Welcome to Black Hat Conference Season…
Last week, news started to spread from the Black Hat conference about a new oracle attack (called the BREACH attack) against HTTPS which may allow an attacker to guess desireable values contained within deflate compressed responses in a very short time, typically under a minute according to the presenters.
We call this an “oracle attack” because we’re not attempting the crack the HTTPS encryption and read the content directly but are instead monitoring the compressed size of the content which will fluctuate depending on the content being compressed thus leaking information about what had been encrypted. In a sense it’s also a side-channel attack on the compression algorithm – another example of a side-channel attack is using the time it takes to compare strings on a server to enumerate valid usernames and emails known by applications, all without accessing the database directly – some frameworks will feature a fixed time string comparison function for this very reason.
BREACH is shorthand for Browser Reconnaissance and Exfiltration via Adaptive Compression of Hypertext. Someone went to a lot of trouble inventing a name to fit that acronym. As the name suggests, though it’s not always made clear in current articles online, the attack isn’t just good for HTTPS – it can also work against HTTP in situations where attackers cannot get hold of the content but can access a good record of the metadata for responses. If you’re an NSA employee this may be just a few keystrokes away.

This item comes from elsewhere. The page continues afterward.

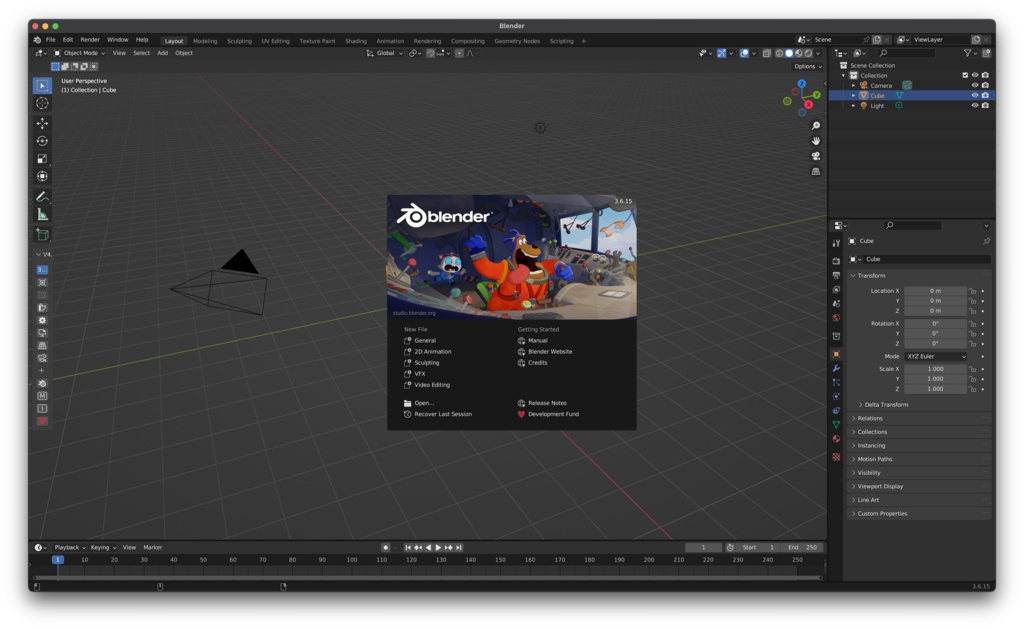Choose the 3D Cursor tool
This screenshot has width=1024, height=629.
42,103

Edit: Anthony Ferrara (ircmaxell) has post his own thoughts on the BREACH attack: http://blog.ircmaxell.com/2013/08/dont-worry-about-breach.html
Note: If you do some more research about BREACH attacks, you’ll notice the prominance of CSRF token references. CSRF tokens tend to be weakly controlled in applications and frameworks, i.e. single token per session without limited use scopes or narrow expiration times. A compromised CSRF token could conceivably be valid for a user across an entire site for every single form so long as their session remains open. This said, targeted data is not exclusively tokens – email addresses, real names, credit card information, order numbers, delivery/business addresses and pretty much ANYTHING including personally identifiable information you want hidden by HTTPS encryption could also be targeted.

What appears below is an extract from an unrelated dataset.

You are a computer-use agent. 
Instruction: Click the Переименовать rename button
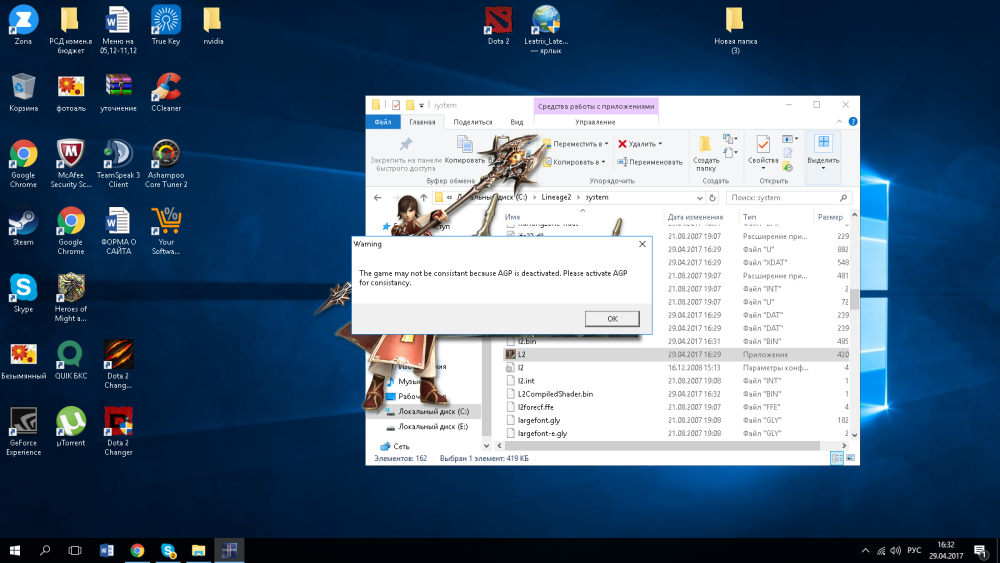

The attack itself isn’t that hard to understand. The data compression algorithm we call DEFLATE (the basis of gzip) uses the LZ77 algorithm which takes advantage of repeated strings to more efficiently compress output. The more repeating characters there are, the smaller the compressed output becomes. This holds true regardless of whether the compressed content is HTTPS encrypted or not.
If an attacker can inject a string into a HTTPS response intended to match another unknown string (the target secret), they can iteratively guess the secret value by monitoring the compressed size of the responses for different guesses. The more correct a guess is (i.e. matching sequential characters strings at either the beginning or end of the guess), the more efficiently LZ77 can compress the content, and the smaller the response size becomes. In hindsight, this appears obvious but we’ve never had a concrete prove of concept before now targeting content bodies in encrypted responses.
I’ll save you the trouble of a long read if you’re short on time. The only complete surefire defence against BREACH attacks is to disable HTTP compression, i.e. mod_deflate for Apache and the gzip module for nginx. This may have significant performance implications but there is no other known comprehensive defence. I’ll mention some other possible solutions later in this post but all of them have their weaknesses and limitations. BREACH is basically a fundamental flaw in HTTP – any permanent solution will need to need to come from the HTTP layer.
The attacker needs two capabilities to pull off a BREACH Attack:
1. The ability to read responses received by the user’s browser.
2. The ability to cause the user to send requests from their browser.
3. Some part of the request must be reflected in the response.
The first is an eavesdropping ability that might be gained using ARP poisoning or something more concrete like cable splitting. Some attackers may have specialised rooms at ISPs across the planet funded by three letter agencies. Note that this does not require cracking any HTTPS encryption – we just need a way to collect data on content sizes from responses.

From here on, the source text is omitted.